### PASSAGE SOURCE
--*--

Alors qu’elle vivait à l’étranger pour son travail, Emma Kenyon a voulu demander la citoyenneté canadienne pour son enfant. On lui a cependant dit qu’elle devait revenir au pays et accoucher dans un hôpital canadien.

Mme Kenyon raconte que cette suggestion lui a été faite par les autorités en 2020, au moment où les voyages étaient suspendus par la pandémie. Au-delà d’une perte salariale, ce retour au pays impliquait des risques pour sa grossesse.

Comme le couple a grandi au Canada, il souhaite que leur futur enfant et leur famille aient accès à la citoyenneté canadienne. Jusqu’à maintenant, une série de complications bureaucratiques freinent leurs efforts en ce sens. 

Le CPCI a voté le lundi 17 avril dernier en faveur de l’élargissement du champ d’application d’une nouvelle modification de la Loi sur la citoyenneté, visant à rendre leur citoyenneté à certaines personnes nées à l’étranger. 

Dans sa forme actuelle, le projet de loi S-245 –- présenté par la sénatrice conservatrice Yonah Martin en mai 2022 –- ne rend la citoyenneté qu’à certaines personnes, mais pas à d’autres. 

Les amendements déposés lundi par Jenny Kwan, députée du NPD, incluront également des personnes qui n’entrent pas dans le champ d’application du projet de loi, – comme c’est le cas de Mme Kenyon. Jusqu’à maintenant, le projet de loi ne permet qu’aux personnes nées à l’étranger entre le 15 février 1977 et le 16 avril 1981 de recouvrer leur citoyenneté.

Ces nouveaux amendements ont été adoptés par 64 % des membres du CPIC et les votes à leur encontre ont été émis par des membres du Parti Conservateur du Canada (PCC). Les membres du PCC opposés aux amendements proposés par Mme Kwan affirment qu’il s’agit d’une stratégie utilisée par le NPD pour faire avancer leurs propres propositions, comme le rétablissement des cérémonies de citoyenneté en personne. 

Dans un communiqué publié avant la réunion du CPIC, la députée répond qu’il s’agit plutôt d’une occasion de régler une fois pour toutes la question de celles et ceux qu’on appelle souvent “Lost Canadians” au Canada anglais. 

En conférence de presse, elle s’est exprimée à ce propos aux côtés de l’auteur Don Chapman, du directeur général du Conseil canadien pour les droits citoyens, Randall Emery, de Sujit Choudhry, avocat en droit de l’immigration, ainsi que de personnes affectées par cette situation.

--*--

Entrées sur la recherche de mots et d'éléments
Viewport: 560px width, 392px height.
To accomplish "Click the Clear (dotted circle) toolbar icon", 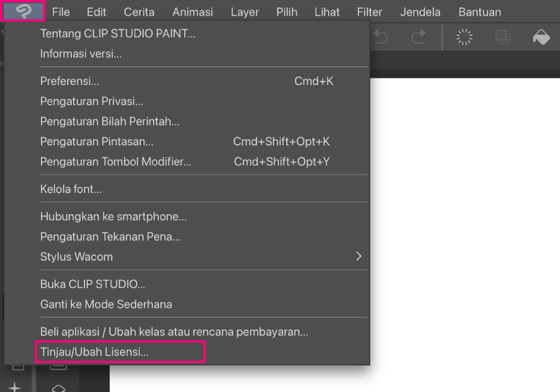I will coord(464,37).
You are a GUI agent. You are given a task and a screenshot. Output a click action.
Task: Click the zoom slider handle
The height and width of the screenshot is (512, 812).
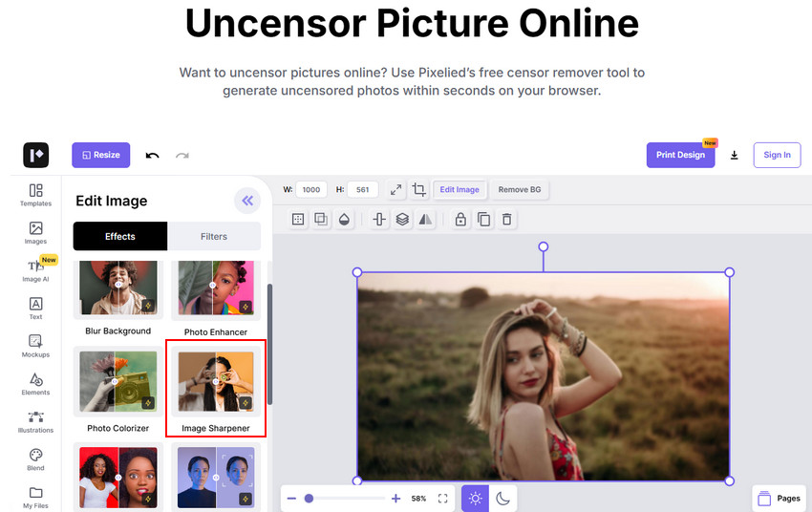309,499
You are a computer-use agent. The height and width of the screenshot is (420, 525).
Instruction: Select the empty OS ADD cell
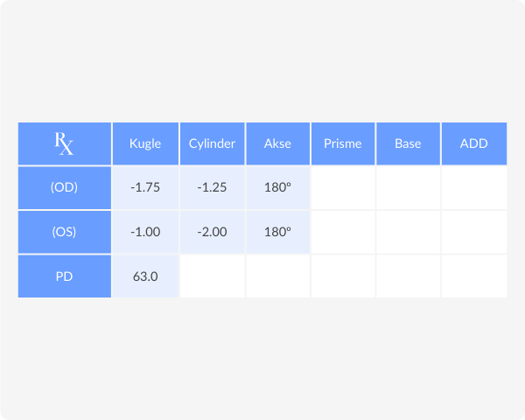[x=474, y=232]
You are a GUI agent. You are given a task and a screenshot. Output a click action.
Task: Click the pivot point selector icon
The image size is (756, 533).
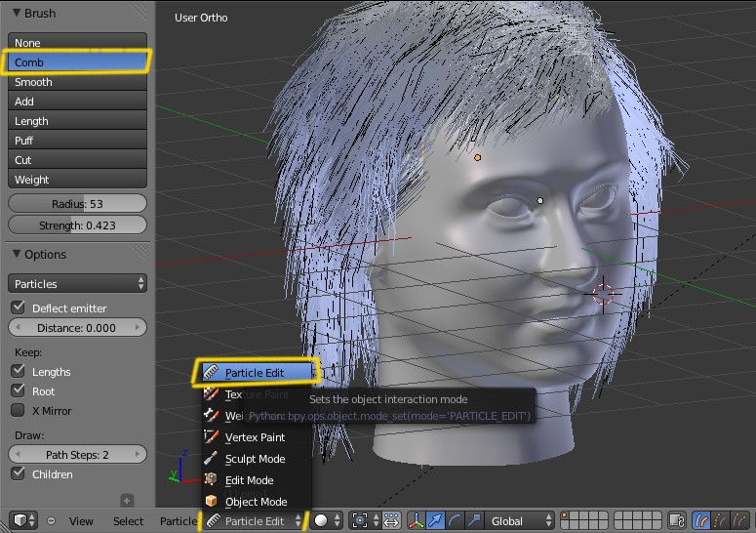(x=360, y=521)
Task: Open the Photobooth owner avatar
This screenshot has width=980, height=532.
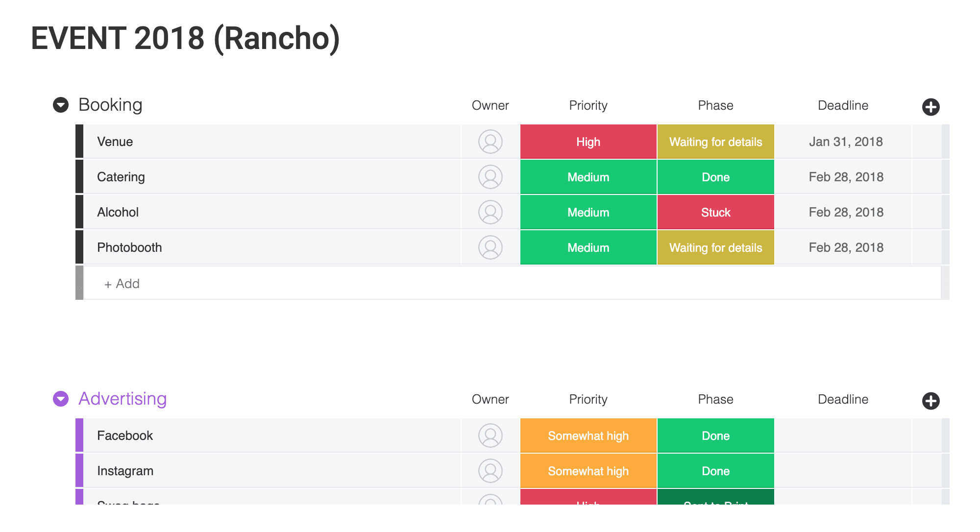Action: [490, 247]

--*--

### TÂCHES À EFFECTUER
1) Recopiez à l'identique la partie des entrées qui s'ouvre sur la ligne contenant « Task: Open the Photobooth owner avatar » et se poursuit jusqu'à la fin des entrées, ces deux bornes comprises. Omettez les images dans votre réponse.
2) Prolongez le texte sur la citoyenneté des Canadiens nés à l'étranger à partir du point où il s'arrête.

### RÉPONSES FOURNIES
1)
Task: Open the Photobooth owner avatar
This screenshot has width=980, height=532.
Action: [490, 247]

2)
L’histoire des Canadiens perdus

En 2009, le gouvernement conservateur a abrogé certaines sections d’un article de la Loi sur la citoyenneté, lesquelles révoquaient automatiquement la citoyenneté de certaines personnes au moment où elles atteignaient l’âge de 28 ans – à moins qu’elles n’en fassent à nouveau la demande.  

Lorsqu’elle est entrée en vigueur en 1977, cette règle concernant l’âge de 28 ans n’avait pas été clairement communiquée à la population concernée. En conséquence, certaines personnes appartenant en termes d’immigration à la « deuxième génération » se sont réveillées le jour de leur 28e anniversaire – ou quelques années plus tard – privées de leur citoyenneté, voire menacées d’expulsion.

L’année dernière, la cheffe adjointe de l’opposition, la sénatrice conservatrice Yonah Martin, a voulu faire avancer l’adoption du projet de loi S-245 par le Sénat, afin de rendre justice à « ce petit groupe de personnes qui ont perdu leur citoyenneté canadienne ou sont devenues apatrides en raison de [ces] changements de politique ». 

Sa proposition – c’est-à-dire la version du projet de loi qu’elle a mis de l’avant – ciblait une cohorte spécifique de personnes qui avaient déjà atteint l’âge de 28 ans avant la révocation de la règle et qui sont nées dans une fenêtre de 50 mois. 

Le 17 avril, Mme Kwan et le panel d’intervention avec lequel elle a pris la parole ont mis en lumière le fait que le champ d’application du projet de loi demeurait bien trop étroit. Les amendements du NPD incluraient d’autres catégories de personnes, notamment celles qui pourraient donner naissance à leur enfant à l’étranger – comme cela pouvait être le cas pour Mme Kenyon. 

Expert à ce sujet, M. Chapman a soutenu en conférence de presse que les articles permettant de priver autant de personnes de leur citoyenneté proviennent d’un ancien modèle législatif.  L’auteur soulève que ce modèle existait à l’intention de colonies britanniques et reposait sur des critères identitaires définis à une autre époque par le Royaume-Uni.

« Le Canada est le dernier pays à défendre ces lois », dit M. Chapman. 

À l’origine du groupe Lost Canadians, Don Chapman a lui-même dû livrer un combat juridique afin de récupérer sa citoyenneté. C’est grâce à son travail que l’expression s’est popularisée. 

La bataille juridique entreprise par le groupe qu’il a mis en place a permis de mettre en lumière et d’adresser ces enjeux devant les tribunaux. La loi S-245 marque un pas décisif dans ce combat qui concerne des dizaines de milliers de personnes, comme l’indique le site de Lost Canadians.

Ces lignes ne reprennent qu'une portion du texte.